**Given exercise 1**
Using the model-tuning excerpt below, decide whether each statement agrees with it, answering yes or no and quoting the deciding words: (a) The best trial was trial number 5. (b) Cross-validation splits the data into 5 folds. (c) The pipeline is scored by accuracy.
**Given exercise 2**
In the model-tuning excerpt below, how many times is the cross-validation repeated?

**Passage given**
◆ ◆ ◆ ◆ ◆ ◆ ◆

Highest Score:  0.9751577233859277
Best Parameters:  {'quantile_transform': 'Yes', 'min_samples_split': 16, 'min_samples_leaf': 46}
Best Trial:  FrozenTrial(number=5, values=[0.9751577233859277], datetime_start=datetime.datetime(2021, 10, 13, 7, 15, 16, 497292), datetime_complete=datetime.datetime(2021, 10, 13, 7, 15, 24, 648573), params={'quantile_transform': 'Yes', 'min_samples_split': 16, 'min_samples_leaf': 46}, distributions={'quantile_transform': CategoricalDistribution(choices=('Yes', 'No')), 'min_samples_split': IntUniformDistribution(high=50, low=2, step=1), 'min_samples_leaf': IntUniformDistribution(high=50, low=2, step=1)}, user_attrs={}, system_attrs={}, intermediate_values={}, trial_id=5, state=TrialState.COMPLETE, value=None)


### Building Model with tuned parameters

In [11]:
tuned_params = study.best_params

In [12]:
# Building modeling pipeline
pipeline = create_cart_pipeline(quantile_transform = tuned_params["quantile_transform"],
                                min_samples_split = tuned_params["min_samples_split"],
                                min_samples_leaf = tuned_params["min_samples_leaf"])

# Defining model evaluation
cv = RepeatedStratifiedKFold(n_splits=10, n_repeats=10, random_state=42)

# Evaluating Model
scores = cross_val_score(pipeline, X, y, scoring='roc_auc', cv = cv, n_jobs = -1)

◆ ◆ ◆ ◆ ◆ ◆ ◆

**Recorded information**

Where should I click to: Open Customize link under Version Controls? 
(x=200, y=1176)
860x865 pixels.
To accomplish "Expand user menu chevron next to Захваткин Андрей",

◆ ◆ ◆ ◆ ◆ ◆ ◆

**Worked solution 1**
(a) Yes: "trial_id=5"
(b) No: "n_splits=10"
(c) No: "scoring='roc_auc'"

**Worked solution 2**
It is repeated 10 times.